Par deux fois au moins dans le livre, la voix de JB Pontalis s’entend de très près. Quand, au bord du gouffre, Autréaux demande de l’aide à Max et que ce dernier lui donne le numéro de téléphone d’un psychanalyste : « J’ai peur de mourir, avais-je dit. Son visage avait changé. J’avais parlé tout bas. Il était très attentif et je savais à sa manière de regarder qu’il comprenait, qu’il comprenait vraiment. Il me donna un petit coup amical sur l’épaule, et souffla : mais non, voyons. Puis me caressa la tête. Je respirai profondément, tâchai de cesser de pleurer. J’ai besoin d’être aidé, dis-je. » Quand, plus tard, en une scène presque inverse, Max, sachant qu’il va mourir, lui dit tout bas : « ‟Je prends le relais” Quand je le quittai, cette parole s’était creusée d’un sens très profond. Il me semblait entendre dans ces mots : à toi la vie, à moi la maladie, la mort. » La voix est soudainement devenue un geste, le plus beau des gestes : une voix qui se voit.

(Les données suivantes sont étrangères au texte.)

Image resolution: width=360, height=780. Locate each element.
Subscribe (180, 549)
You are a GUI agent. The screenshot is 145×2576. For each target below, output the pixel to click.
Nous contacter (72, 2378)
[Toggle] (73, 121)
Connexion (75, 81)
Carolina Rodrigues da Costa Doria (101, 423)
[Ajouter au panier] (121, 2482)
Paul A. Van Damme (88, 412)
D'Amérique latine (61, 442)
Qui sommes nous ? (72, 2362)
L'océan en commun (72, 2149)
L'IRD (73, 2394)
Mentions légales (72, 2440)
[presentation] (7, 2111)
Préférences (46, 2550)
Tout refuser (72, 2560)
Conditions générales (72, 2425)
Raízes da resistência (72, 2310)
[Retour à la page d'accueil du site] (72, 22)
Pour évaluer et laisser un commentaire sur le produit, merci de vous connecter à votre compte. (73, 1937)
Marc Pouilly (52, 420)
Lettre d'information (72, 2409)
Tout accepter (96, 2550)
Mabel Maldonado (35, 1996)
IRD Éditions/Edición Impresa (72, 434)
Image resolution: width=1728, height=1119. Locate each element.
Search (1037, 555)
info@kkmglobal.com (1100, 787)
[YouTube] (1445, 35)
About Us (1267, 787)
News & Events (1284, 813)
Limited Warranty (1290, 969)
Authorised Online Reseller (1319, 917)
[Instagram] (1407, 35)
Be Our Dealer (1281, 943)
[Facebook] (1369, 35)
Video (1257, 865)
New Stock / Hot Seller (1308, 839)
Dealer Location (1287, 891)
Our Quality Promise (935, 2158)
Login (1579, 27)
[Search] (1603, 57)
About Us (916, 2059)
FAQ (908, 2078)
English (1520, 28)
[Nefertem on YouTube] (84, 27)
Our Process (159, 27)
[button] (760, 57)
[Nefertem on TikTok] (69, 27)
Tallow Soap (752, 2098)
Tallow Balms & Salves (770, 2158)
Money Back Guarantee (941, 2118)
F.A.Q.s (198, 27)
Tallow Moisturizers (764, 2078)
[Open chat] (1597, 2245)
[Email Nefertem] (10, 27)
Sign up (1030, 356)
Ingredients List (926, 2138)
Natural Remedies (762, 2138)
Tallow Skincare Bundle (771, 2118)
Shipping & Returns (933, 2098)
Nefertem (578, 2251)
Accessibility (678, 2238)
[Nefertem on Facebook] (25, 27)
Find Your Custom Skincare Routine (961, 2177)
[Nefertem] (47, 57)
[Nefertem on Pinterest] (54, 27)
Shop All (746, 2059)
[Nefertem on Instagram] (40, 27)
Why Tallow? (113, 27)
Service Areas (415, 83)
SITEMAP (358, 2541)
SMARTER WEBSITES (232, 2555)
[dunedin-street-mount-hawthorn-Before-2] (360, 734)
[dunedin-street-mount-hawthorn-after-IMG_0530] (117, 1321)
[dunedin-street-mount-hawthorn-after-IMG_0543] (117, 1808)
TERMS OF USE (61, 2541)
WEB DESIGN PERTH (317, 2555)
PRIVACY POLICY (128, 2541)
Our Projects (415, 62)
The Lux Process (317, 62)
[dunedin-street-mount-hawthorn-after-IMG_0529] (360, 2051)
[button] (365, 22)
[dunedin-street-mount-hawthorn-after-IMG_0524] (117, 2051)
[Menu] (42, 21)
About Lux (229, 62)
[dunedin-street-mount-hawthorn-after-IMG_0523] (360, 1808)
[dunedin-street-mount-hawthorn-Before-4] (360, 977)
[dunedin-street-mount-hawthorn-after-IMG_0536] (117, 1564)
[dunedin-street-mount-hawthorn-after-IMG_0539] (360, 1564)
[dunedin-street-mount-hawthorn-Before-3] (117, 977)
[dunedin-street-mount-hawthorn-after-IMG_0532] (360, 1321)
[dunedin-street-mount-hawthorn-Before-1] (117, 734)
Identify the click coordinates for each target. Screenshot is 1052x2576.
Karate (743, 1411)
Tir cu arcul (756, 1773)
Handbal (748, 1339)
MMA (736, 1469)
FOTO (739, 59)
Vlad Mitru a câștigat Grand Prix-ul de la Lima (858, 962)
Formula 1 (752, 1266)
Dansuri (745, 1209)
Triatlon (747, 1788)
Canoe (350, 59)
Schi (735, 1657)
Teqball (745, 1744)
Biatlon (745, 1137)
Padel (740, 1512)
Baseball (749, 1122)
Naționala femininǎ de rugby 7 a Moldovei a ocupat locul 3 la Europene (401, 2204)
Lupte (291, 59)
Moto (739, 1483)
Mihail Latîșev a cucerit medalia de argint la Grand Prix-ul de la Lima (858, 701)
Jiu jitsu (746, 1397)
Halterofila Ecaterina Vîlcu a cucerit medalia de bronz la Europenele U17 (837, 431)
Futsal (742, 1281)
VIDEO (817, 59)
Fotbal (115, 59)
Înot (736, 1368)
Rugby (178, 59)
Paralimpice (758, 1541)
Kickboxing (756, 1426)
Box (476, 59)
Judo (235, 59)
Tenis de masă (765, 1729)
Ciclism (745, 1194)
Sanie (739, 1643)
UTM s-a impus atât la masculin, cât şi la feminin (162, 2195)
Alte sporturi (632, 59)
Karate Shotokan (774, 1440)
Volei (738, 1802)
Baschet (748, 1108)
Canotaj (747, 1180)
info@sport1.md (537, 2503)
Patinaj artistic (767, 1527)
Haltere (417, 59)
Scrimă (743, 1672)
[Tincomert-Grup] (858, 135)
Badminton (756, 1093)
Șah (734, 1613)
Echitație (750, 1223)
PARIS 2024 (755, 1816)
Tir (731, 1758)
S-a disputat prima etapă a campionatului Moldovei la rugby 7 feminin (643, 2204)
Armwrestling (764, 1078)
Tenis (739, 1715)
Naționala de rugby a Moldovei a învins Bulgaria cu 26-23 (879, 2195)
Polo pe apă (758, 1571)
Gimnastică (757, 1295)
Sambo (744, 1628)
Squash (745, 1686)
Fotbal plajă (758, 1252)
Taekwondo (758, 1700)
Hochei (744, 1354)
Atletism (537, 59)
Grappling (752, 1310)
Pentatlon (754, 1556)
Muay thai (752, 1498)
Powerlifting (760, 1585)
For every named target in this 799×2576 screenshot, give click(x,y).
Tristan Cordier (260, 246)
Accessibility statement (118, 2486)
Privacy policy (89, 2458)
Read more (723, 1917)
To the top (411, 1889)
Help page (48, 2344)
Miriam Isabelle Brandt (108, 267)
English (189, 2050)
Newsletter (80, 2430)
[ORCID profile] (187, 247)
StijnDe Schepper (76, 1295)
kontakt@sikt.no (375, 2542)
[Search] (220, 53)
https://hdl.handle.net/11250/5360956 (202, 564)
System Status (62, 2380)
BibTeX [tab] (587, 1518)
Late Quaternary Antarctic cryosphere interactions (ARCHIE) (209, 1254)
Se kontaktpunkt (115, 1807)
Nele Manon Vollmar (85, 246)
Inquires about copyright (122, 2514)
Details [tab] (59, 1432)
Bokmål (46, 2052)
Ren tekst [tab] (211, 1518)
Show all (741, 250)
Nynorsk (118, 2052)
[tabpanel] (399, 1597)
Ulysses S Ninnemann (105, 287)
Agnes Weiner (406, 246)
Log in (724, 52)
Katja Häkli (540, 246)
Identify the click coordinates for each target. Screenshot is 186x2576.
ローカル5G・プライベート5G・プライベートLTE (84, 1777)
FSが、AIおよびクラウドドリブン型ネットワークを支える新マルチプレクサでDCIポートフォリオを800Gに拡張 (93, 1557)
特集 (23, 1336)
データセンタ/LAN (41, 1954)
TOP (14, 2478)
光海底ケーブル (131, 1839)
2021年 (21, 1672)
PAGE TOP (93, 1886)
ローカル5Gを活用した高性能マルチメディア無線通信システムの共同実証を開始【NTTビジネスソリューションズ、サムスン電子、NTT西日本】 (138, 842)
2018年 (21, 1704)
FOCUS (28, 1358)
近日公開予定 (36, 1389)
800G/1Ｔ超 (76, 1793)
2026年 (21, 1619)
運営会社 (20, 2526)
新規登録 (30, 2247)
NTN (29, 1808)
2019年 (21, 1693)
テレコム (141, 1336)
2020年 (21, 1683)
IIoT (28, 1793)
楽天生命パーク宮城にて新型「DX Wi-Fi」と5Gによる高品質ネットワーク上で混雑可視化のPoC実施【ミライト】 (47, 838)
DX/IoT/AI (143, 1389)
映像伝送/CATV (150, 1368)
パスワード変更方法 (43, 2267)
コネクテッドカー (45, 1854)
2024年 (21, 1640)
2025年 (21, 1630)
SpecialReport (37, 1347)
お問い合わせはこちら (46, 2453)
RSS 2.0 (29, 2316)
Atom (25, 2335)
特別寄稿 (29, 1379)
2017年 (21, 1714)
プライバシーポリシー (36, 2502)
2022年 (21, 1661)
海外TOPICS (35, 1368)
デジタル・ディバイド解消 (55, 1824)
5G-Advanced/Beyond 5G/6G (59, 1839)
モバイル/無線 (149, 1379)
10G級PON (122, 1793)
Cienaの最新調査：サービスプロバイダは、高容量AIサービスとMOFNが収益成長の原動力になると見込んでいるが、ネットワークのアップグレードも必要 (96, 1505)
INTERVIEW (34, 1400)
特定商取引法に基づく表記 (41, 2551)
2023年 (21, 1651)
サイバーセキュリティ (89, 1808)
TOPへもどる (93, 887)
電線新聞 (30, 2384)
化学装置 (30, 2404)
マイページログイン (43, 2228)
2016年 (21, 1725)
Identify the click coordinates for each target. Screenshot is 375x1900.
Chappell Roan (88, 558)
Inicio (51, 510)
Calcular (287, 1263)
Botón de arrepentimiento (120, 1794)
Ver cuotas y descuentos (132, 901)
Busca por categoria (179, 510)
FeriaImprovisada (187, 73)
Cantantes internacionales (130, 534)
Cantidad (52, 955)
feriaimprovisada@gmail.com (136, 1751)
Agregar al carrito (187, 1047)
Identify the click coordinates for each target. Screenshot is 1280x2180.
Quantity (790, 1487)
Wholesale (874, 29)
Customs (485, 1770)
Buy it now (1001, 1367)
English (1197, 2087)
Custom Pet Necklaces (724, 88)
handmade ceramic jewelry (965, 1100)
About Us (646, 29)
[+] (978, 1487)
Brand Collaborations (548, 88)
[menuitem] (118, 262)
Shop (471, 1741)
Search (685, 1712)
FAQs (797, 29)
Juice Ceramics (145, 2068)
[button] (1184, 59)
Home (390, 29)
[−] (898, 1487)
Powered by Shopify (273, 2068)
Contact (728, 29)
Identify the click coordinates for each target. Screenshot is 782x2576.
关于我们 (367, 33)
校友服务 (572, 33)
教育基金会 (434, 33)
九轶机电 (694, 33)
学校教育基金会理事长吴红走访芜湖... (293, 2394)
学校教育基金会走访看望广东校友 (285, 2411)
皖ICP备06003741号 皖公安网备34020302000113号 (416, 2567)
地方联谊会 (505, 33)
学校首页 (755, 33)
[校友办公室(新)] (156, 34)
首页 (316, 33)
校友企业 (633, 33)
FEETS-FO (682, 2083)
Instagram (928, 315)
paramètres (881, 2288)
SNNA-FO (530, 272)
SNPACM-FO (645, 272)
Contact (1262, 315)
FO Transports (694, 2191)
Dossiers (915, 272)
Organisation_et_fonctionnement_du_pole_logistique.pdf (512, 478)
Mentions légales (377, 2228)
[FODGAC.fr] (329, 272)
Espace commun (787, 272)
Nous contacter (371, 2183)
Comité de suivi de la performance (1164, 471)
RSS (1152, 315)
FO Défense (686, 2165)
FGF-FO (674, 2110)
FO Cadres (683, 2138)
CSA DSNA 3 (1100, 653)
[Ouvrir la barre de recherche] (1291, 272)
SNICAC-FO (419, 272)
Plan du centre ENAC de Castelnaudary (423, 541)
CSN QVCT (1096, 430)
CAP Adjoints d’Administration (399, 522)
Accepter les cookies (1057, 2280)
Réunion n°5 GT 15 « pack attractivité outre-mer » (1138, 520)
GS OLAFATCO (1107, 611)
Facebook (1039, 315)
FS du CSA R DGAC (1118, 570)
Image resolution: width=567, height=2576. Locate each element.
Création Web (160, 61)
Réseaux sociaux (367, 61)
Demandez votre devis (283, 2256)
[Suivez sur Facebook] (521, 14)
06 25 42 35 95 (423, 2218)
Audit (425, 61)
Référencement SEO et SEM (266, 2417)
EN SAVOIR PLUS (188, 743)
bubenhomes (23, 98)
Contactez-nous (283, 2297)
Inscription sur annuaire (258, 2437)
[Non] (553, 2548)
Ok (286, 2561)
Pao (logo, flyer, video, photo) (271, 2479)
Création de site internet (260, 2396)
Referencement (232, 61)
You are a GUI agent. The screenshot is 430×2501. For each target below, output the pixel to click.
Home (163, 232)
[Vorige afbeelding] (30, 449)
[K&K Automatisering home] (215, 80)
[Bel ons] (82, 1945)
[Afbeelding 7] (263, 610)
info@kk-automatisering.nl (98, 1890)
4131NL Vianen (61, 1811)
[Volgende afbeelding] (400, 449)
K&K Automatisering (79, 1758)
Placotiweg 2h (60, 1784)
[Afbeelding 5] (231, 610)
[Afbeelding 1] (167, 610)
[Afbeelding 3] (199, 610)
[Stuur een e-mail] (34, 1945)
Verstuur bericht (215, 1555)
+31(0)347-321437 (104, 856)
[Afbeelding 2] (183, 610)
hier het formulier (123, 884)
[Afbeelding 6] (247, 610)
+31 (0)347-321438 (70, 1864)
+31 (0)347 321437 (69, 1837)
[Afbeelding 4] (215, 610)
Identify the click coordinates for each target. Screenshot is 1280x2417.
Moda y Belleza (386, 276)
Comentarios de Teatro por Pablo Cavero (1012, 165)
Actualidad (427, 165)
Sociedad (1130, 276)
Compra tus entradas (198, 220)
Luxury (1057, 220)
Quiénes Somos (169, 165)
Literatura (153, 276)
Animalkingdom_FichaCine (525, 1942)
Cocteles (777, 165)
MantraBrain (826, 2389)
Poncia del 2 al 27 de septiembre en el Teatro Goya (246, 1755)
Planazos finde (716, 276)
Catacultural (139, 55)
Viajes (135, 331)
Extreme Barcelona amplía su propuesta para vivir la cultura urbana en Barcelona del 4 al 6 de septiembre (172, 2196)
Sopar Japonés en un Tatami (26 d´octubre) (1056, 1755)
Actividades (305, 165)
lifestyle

Sait-on jamais ce que l’écriture réserve aux écrivains ? Ce sont parfois des livres qui se répètent, comme un thème musical obsédant ; d’autres fois, les amarres de l’imaginaire rompues, un départ nouveau, un élan vers l’inconnu : le roman ; ou bien, pourquoi pas, un style qui s’aiguise, une forme qui naît d’une autre, que l’on avait sentie, presque entrevue. C’est ce mouvement incessant de l’écriture vers l’écriture que visite Autréaux dans La voix écrite, une manière de se laisser porter par ce qui est autre et pourtant nous, en nous. Cela pourrait s’appeler le tréfonds de l’enfance. Un quelque part avant les mots. Ce quelque part qu’Autréaux partage avec Max le temps d’un livre, d’une vie dans un livre. Comme un commencement sans cesse recommencé. La couleur indistincte de la littérature. Sa voix profonde et insondable.